Training time using ADAG: 31 min


Dynamic SGD

In [49]:
trainer_dsgd = DynSGD(keras_model=model, worker_optimizer=optimizer, loss=loss,
                      metrics=["accuracy"], num_workers=num_workers, batch_size=batch_size,
                      features_col="features", label_col="label", num_epoch=num_epochs,
                      communication_window=10, master_port=5700)
trainer_dsgd.set_parallelism_factor(1)

In [51]:
trained_model_dsgd = trainer_dsgd.train(train)

Not executed


In [84]:
print('Training time using DynSGD: {} min' \
      .format(int(trainer_dsgd.get_training_time()/60)))

Training time using DynSGD: 12 min


###  Plot workers iterations and Loss

In [32]:
import matplotlib.pyplot as plt
import pandas as pd
import seaborn as sns
%matplotlib notebook

In [60]:
worker_id = []
worker_iterations = []
worker_trainer = []

trainers_list = [trainer, trainer_adag, trainer_dsgd]
trainers_name = ['AEASGD', 'ADAG', 'DynSGD']
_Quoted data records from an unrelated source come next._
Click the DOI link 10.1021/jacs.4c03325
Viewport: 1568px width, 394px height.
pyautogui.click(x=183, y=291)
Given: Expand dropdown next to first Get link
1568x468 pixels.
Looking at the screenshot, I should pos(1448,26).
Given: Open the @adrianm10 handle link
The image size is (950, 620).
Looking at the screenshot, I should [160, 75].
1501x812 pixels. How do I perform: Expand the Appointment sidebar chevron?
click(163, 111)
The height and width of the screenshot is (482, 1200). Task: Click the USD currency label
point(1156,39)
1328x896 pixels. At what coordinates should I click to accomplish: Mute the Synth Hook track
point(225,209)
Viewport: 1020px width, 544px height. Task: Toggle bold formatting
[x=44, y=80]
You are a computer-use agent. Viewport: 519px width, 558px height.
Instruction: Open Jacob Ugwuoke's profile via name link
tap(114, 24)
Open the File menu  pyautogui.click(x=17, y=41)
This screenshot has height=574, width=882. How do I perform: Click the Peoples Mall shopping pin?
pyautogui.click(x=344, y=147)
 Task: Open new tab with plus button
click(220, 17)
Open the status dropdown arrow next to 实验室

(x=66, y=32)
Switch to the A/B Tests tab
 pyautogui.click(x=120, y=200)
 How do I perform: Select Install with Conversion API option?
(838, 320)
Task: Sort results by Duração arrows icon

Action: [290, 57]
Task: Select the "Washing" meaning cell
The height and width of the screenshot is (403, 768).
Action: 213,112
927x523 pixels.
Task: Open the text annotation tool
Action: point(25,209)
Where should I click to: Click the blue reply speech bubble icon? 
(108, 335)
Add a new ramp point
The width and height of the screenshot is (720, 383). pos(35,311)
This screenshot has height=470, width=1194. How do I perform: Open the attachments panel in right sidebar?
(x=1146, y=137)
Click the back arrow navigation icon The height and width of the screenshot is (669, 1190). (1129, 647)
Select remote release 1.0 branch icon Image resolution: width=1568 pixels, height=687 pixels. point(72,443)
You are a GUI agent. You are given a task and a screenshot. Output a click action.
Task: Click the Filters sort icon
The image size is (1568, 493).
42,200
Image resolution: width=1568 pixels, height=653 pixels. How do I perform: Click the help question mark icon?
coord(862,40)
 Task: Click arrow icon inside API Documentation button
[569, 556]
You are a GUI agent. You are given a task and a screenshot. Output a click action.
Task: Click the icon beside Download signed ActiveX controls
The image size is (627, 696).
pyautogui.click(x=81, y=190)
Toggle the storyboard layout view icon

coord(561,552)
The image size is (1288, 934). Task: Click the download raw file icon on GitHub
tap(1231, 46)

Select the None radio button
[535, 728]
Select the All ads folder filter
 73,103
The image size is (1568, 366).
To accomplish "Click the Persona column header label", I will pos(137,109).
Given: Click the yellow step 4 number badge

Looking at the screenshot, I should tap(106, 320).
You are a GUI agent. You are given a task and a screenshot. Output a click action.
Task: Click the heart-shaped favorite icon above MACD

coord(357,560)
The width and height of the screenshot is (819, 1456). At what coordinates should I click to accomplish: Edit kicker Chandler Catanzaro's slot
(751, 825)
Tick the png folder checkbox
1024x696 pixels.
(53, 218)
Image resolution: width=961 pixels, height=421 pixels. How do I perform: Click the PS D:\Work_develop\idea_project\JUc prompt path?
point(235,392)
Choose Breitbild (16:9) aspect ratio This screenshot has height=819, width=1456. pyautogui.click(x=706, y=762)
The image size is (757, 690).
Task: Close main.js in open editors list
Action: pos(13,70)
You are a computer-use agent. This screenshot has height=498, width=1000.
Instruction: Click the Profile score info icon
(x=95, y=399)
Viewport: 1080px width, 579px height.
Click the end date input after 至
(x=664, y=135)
for t, t_name in zip(trainers_list, trainers_name):
    for i in range(t.get_num_workers()):
        worker_id.append(i)
        worker_iterations.append(len(t.get_executor_history(i)))
        worker_trainer.append(t_name)
        
trainer_dataframe = pd.DataFrame({'worker_id':worker_id,
                                  'worker_iterations':worker_iterations,
                                  'trainer':worker_trainer})
trainer_dataframe.head()

Unnamed: 0,trainer,worker_id,worker_iterations
0,AEASGD,0,25100
1,AEASGD,1,25300
2,AEASGD,2,25500
3,AEASGD,3,25350
4,AEASGD,4,25250


In [69]:
%matplotlib notebook 
plt.figure()
sns.barplot(x='worker_id', y='worker_iterations', hue='trainer',
              data=trainer_dataframe, palette="Set2")
plt.xlabel('worker id')
plt.ylabel('Iterations')
plt.show()

<IPython.core.display.Javascript object>

In [63]:
def compute_trainer_metrics(trainer):
    
    ## Get the history of each executor and find the max number of iterations
    num_workers = trainer.get_num_workers()
    max_iterations = 0
    
    history = []
    
    for i in range(num_workers):
        history.append(trainer.get_executor_history(i))
        if history[i][-1]['iteration']>max_iterations:
            max_iterations = history[i][-1]['iteration']
            
    iteration = []
    avg_loss = []
    std_loss = []

    ## Average the losses of batch_size iterations
    batch_loss = []
    batch_std = []
    
    for i in range(max_iterations):
        loss_i = [h[i]['history'][0] for h in history if i<len(h)]
        batch_loss.append(np.mean(loss_i))
        batch_std.append(np.std(loss_i))
    
        if (i%100==0) or (i==max_iterations-1):
            iteration.append(i)
            avg_loss.append(np.mean(batch_loss))
            std_loss.append(np.mean(batch_std))
            batch_loss = []
            batch_std = []
    
    iteration = np.asarray(iteration)
    loss = np.asarray(avg_loss)
    error = np.asarray(std_loss)
    
    return iteration, loss, error

In [64]:
x, y, err = compute_trainer_metrics(trainer)

In [65]:
x_adag, y_adag, err_adag = compute_trainer_metrics(trainer_adag)

In [66]:
x_dsgd, y_dsgd, err_dsgd = compute_trainer_metrics(trainer_dsgd)

In [71]:
plt.figure()
plt.plot(x, y, lw=2, label='AEASGD')
plt.plot(x_adag, y_adag, lw=2, label='ADAG')
plt.plot(x_dsgd, y_dsgd, lw=2, label='DynSGD')
plt.fill_between(x, y - err , y + err, alpha=0.3)
plt.fill_between(x_adag, y_adag - err_adag,
                 y_adag + err_adag, alpha=0.3)
plt.fill_between(x_dsgd, y_dsgd - err_dsgd,
                 y_dsgd + err_dsgd, alpha=0.3)
plt.xlabel('Iterations')
plt.ylabel('Loss')
plt.legend()
plt.show()

<IPython.core.display.Javascript object>

## Save the model

In [72]:
trained_model.save('trained_model.h5')

In [16]:
# as a test, laod the model and use the loaded model 
# to make predictions
from keras.models import load_model
loaded_model = load_model('trained_model.h5')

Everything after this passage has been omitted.